The global economic outlook has improved, according to the OECD, which upgraded its growth forecasts, as vaccine rollouts gain momentum and governments – particularly the US – provide stimulus support.
- The American Rescue Plan is expected to stoke inflation
- The UK extended its furlough scheme
- Large parts of Europe went back into lockdown
The global economic outlook has improved, according to the Organisation for Economic Cooperation & Development (OECD), which upgraded its growth forecasts, as vaccine rollouts gain momentum and governments – particularly the US – provide stimulus support. The OECD raised its prediction for global economic expansion from 4.2% to 5.6% in 2021, and from 3.7% to 4% in 2022, but warned that the swift and effective deployment of vaccines and the control of any future Covid-19 mutations remained crucial.
“President Biden’s US$1.9 trillion Covid relief bill was approved”
President Biden’s US$1.9 trillion Covid relief bill was approved and signed into law during March. The American Rescue Plan will provide direct payments of US$1,400 to 85% of households in the US, extend unemployment insurance, and provide a substantial boost for the economy, although there is speculation that these stimulus measures will stoke inflationary pressures. Nevertheless, investors drew reassurance from the Federal Reserve’s pledge to continue its support for the economy. The Dow Jones Industrial Average Index rose by 6.6% during March.

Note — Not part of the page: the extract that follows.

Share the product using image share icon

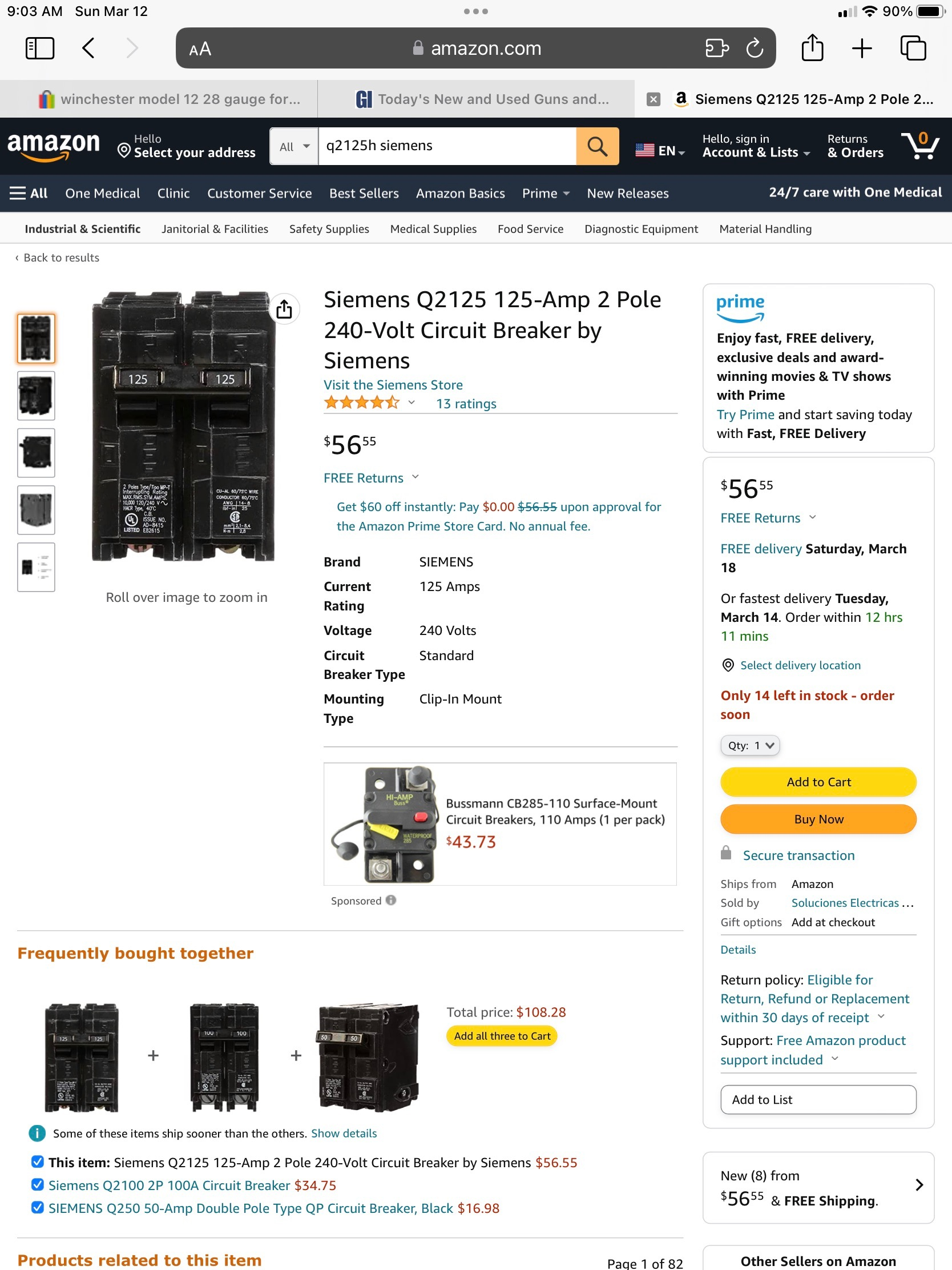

In the UK, there is “light at the end of the tunnel”, according to Bank of England Governor Andrew Bailey, who cited declining infection rates and a successful UK vaccine programme; he warned, however, that the pandemic had inflicted both a demand and a supply shock to the economy. The Government extended the furlough scheme to the end of September in its March Budget, alongside shorter extensions to the stamp duty holiday and the business rate holiday. Although the Chancellor of the Exchequer did not increase income tax rates, the personal taxation thresholds were frozen until 2026. Over March, the FTSE 100 Index rose by 3.6%.

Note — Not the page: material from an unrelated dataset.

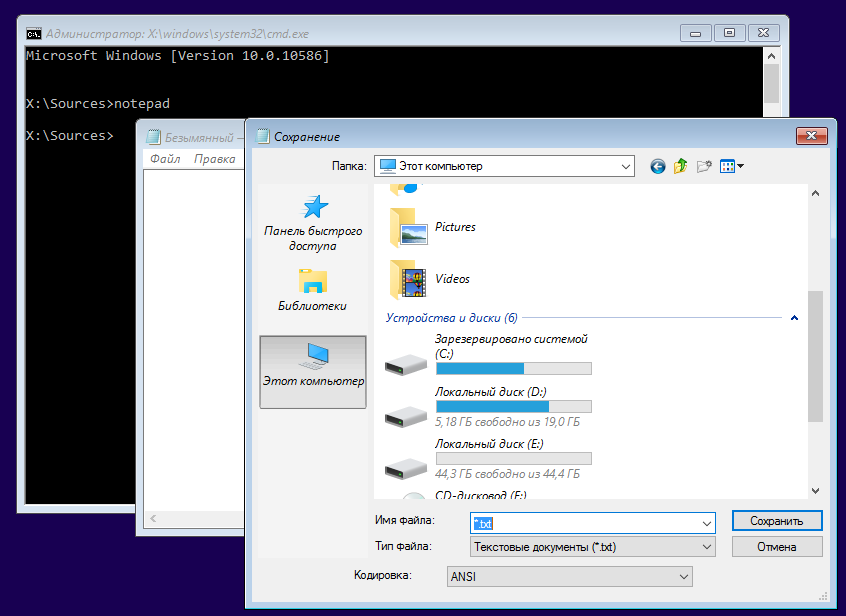Select Локальный диск (E:) drive

pos(489,444)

In Europe, however, sentiment was undermined by the slow rollout of the Covid-19 vaccination programme, and by a third wave of infections in countries including France, Italy, Poland, and Germany. Rising infection rates led to fresh lockdown measures across large areas of mainland Europe, raising concerns that the shutdowns will cause further delay to Europe’s economic recovery. Nevertheless, key European share indices ended the month strongly, buoyed by demand for stocks in the automotive and banking sectors. In particular, fears of widespread fallout from the default of US hedge fund Archegos subsided, providing a boost for banking shares. The Dax Index rose by 8.9% during March, while the CAC 40 Index climbed by 6.4%.